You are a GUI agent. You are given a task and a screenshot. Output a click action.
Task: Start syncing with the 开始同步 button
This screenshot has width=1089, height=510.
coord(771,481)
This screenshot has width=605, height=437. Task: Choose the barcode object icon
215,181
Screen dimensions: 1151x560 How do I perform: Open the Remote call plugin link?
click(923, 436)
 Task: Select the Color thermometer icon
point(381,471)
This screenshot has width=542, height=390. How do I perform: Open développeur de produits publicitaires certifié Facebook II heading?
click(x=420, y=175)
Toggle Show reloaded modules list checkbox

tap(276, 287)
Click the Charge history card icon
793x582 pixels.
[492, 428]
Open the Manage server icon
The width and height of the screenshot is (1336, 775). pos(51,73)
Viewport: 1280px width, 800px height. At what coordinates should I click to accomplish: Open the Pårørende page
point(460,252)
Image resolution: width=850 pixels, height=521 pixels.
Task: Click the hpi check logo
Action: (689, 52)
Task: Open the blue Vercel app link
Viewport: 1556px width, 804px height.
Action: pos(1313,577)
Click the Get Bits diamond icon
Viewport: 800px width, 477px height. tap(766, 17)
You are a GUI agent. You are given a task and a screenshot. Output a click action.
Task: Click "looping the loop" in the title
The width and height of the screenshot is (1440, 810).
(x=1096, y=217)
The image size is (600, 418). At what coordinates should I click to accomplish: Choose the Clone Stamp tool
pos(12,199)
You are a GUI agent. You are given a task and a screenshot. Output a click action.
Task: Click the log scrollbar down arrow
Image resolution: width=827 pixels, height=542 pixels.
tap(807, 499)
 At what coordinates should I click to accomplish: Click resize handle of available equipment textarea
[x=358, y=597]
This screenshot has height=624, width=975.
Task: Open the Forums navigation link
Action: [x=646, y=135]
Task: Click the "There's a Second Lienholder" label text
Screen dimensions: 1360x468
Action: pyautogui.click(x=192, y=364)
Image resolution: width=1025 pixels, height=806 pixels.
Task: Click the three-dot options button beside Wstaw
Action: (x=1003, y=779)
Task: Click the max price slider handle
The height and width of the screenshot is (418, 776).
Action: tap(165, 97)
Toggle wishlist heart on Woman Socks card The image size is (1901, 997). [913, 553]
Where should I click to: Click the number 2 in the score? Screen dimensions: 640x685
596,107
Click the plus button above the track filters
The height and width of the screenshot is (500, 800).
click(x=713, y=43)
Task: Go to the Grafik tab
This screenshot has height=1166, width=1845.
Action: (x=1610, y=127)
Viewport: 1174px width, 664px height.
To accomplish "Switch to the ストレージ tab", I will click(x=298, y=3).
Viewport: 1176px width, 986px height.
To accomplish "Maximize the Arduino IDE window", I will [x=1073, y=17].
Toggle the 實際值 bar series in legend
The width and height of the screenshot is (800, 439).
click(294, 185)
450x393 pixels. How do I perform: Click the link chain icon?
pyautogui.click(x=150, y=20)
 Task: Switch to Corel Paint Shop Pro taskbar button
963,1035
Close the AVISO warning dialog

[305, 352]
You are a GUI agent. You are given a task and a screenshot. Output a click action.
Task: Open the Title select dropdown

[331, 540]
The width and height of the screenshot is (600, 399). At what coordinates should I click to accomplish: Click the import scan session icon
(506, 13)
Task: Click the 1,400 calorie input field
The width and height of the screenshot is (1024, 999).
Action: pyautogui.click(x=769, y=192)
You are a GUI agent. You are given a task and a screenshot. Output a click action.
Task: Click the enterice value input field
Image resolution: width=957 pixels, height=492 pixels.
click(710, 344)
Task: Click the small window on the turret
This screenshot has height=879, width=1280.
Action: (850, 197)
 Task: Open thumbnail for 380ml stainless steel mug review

□ □ □ □

## What to produce
List each line in the listing that contains the string "input".

## Reply to the exercise
Task: Click the 1,400 calorie input field
Task: Click the enterice value input field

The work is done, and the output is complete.